%%

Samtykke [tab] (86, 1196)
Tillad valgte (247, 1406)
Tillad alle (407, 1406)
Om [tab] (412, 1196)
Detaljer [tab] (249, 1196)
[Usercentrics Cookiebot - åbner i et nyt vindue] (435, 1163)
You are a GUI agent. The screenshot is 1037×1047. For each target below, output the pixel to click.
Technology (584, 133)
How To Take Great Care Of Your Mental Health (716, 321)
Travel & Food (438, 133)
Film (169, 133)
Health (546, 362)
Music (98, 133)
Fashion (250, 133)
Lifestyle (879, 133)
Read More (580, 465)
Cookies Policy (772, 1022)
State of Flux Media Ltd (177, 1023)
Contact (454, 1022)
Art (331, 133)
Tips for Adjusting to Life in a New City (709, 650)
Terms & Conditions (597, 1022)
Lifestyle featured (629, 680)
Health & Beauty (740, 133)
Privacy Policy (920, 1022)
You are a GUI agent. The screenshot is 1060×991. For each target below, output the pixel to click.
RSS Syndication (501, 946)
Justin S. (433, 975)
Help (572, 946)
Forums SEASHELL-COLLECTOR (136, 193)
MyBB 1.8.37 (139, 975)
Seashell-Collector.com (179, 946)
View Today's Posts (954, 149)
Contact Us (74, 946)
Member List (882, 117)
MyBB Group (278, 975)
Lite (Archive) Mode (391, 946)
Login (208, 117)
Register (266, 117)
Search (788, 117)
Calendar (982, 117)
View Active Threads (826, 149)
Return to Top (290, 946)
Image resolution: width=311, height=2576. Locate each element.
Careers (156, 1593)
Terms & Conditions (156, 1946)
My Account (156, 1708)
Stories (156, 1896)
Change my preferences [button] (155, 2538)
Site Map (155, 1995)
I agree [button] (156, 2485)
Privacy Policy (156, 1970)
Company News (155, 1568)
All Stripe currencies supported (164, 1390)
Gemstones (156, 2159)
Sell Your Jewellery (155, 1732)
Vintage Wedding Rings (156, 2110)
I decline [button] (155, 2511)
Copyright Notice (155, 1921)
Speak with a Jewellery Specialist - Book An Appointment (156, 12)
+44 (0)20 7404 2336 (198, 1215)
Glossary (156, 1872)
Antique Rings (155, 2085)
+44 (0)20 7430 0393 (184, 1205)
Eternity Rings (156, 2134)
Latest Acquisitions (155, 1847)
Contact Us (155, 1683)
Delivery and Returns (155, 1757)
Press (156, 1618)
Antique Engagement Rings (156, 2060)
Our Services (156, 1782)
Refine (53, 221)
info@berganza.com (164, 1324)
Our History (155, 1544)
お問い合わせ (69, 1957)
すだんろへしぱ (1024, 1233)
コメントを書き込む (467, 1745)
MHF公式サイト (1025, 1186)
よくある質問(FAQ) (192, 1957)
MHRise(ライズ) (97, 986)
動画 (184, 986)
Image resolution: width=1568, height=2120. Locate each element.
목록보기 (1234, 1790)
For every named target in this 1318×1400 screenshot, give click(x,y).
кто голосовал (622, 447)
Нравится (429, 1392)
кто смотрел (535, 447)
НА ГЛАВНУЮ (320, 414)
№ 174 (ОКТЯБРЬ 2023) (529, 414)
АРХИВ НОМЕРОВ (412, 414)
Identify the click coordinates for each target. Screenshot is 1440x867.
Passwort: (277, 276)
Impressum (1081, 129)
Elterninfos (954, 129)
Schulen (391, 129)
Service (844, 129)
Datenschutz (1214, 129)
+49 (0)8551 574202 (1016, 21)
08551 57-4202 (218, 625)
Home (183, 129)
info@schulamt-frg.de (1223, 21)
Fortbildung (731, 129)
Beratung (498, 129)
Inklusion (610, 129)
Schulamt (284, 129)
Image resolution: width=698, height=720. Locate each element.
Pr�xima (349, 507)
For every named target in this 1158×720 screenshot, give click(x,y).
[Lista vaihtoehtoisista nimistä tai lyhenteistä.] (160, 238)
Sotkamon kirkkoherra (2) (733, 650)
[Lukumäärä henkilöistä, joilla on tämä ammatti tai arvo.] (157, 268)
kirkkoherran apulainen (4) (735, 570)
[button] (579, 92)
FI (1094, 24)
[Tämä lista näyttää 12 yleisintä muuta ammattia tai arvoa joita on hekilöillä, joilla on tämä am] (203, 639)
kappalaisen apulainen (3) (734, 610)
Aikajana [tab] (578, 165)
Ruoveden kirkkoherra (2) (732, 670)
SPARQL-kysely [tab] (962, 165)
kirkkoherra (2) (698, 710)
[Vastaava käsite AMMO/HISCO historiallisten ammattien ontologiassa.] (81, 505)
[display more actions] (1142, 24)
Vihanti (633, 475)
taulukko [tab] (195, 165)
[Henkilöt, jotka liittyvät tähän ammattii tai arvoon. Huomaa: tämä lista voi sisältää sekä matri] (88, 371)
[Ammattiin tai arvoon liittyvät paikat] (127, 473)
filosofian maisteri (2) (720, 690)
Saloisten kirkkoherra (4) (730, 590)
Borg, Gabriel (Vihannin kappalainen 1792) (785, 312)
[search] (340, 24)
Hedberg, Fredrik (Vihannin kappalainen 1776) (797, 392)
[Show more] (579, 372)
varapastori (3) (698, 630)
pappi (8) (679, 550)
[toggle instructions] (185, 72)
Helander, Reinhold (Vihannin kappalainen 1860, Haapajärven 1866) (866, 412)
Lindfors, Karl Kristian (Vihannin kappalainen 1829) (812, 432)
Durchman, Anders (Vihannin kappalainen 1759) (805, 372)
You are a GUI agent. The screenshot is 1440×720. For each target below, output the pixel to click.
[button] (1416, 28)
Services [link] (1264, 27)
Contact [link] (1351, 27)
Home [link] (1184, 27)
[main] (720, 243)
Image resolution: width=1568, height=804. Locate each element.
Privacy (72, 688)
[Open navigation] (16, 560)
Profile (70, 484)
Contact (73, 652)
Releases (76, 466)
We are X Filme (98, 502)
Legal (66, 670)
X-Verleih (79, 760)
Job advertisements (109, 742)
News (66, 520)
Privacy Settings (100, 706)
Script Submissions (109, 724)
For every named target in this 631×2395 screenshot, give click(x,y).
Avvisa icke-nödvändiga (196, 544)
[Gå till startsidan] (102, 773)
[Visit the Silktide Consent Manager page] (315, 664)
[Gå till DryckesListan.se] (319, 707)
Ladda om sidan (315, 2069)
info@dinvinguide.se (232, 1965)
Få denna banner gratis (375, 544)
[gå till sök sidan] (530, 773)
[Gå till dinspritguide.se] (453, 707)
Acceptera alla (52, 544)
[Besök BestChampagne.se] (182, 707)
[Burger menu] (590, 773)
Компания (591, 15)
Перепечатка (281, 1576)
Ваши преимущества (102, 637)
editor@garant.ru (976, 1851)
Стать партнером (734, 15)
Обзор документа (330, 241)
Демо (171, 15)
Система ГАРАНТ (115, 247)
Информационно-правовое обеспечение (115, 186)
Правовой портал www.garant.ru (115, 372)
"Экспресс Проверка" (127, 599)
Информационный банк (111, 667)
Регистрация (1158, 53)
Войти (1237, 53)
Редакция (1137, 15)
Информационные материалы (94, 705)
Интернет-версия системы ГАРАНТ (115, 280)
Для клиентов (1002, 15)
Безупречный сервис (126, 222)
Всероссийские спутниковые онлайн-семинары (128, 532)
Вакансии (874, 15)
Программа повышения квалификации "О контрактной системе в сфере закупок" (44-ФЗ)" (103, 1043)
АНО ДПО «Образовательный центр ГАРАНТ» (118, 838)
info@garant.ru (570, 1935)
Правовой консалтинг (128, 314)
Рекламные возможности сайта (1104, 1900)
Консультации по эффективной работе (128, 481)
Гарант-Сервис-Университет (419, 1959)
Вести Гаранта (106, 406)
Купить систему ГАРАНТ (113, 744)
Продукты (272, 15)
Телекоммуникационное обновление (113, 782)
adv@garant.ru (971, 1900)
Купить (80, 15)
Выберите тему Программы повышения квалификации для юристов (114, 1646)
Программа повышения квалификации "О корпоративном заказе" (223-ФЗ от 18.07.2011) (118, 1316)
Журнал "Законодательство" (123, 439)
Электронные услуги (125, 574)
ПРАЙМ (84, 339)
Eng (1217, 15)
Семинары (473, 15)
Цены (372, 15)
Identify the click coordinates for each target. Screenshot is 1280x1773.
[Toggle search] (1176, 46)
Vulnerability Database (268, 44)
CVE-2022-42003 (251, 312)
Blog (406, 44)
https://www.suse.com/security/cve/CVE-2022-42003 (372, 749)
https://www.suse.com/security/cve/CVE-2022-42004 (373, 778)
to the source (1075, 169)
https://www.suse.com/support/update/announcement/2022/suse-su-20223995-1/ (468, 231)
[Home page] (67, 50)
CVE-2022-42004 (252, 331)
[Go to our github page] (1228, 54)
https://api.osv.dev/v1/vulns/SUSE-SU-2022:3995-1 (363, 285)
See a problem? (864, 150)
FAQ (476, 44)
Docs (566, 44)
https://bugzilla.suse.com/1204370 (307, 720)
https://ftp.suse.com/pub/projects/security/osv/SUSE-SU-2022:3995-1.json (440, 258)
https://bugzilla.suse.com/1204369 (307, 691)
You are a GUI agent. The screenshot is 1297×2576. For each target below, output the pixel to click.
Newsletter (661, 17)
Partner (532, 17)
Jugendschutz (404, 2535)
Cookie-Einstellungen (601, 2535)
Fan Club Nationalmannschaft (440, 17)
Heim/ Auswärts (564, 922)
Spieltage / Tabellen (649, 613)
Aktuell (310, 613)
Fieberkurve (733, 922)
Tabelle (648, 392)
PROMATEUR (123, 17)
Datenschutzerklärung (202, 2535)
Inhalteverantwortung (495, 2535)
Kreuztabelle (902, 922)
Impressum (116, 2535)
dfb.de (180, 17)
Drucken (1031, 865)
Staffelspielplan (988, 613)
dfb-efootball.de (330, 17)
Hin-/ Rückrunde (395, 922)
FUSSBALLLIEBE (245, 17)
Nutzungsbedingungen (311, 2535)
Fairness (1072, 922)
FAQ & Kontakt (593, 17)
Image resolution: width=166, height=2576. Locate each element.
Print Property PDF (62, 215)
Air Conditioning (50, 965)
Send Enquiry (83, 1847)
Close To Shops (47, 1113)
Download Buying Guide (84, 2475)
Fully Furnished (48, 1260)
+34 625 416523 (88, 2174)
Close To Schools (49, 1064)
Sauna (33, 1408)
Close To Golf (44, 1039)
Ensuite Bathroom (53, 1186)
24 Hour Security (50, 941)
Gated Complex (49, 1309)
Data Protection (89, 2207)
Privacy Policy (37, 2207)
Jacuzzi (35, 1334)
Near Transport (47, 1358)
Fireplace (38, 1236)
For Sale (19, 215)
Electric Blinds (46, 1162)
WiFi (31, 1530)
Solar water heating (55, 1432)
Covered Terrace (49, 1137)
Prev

%%

Rewrite the material starting at the line containing "Spieltage / Tabellen (649, 613)" and ending at the last line, changing "Jacuzzi" to "Hot Tub" and keeping everything else the same.

Spieltage / Tabellen (649, 613)
Aktuell (310, 613)
Fieberkurve (733, 922)
Tabelle (648, 392)
PROMATEUR (123, 17)
Datenschutzerklärung (202, 2535)
Inhalteverantwortung (495, 2535)
Kreuztabelle (902, 922)
Impressum (116, 2535)
dfb.de (180, 17)
Drucken (1031, 865)
Staffelspielplan (988, 613)
dfb-efootball.de (330, 17)
Hin-/ Rückrunde (395, 922)
FUSSBALLLIEBE (245, 17)
Nutzungsbedingungen (311, 2535)
Fairness (1072, 922)
FAQ & Kontakt (593, 17)
Image resolution: width=166, height=2576. Locate each element.
Print Property PDF (62, 215)
Air Conditioning (50, 965)
Send Enquiry (83, 1847)
Close To Shops (47, 1113)
Download Buying Guide (84, 2475)
Fully Furnished (48, 1260)
+34 625 416523 (88, 2174)
Close To Schools (49, 1064)
Sauna (33, 1408)
Close To Golf (44, 1039)
Ensuite Bathroom (53, 1186)
24 Hour Security (50, 941)
Gated Complex (49, 1309)
Data Protection (89, 2207)
Privacy Policy (37, 2207)
Hot Tub (35, 1334)
Near Transport (47, 1358)
Fireplace (38, 1236)
For Sale (19, 215)
Electric Blinds (46, 1162)
WiFi (31, 1530)
Solar water heating (55, 1432)
Covered Terrace (49, 1137)
Prev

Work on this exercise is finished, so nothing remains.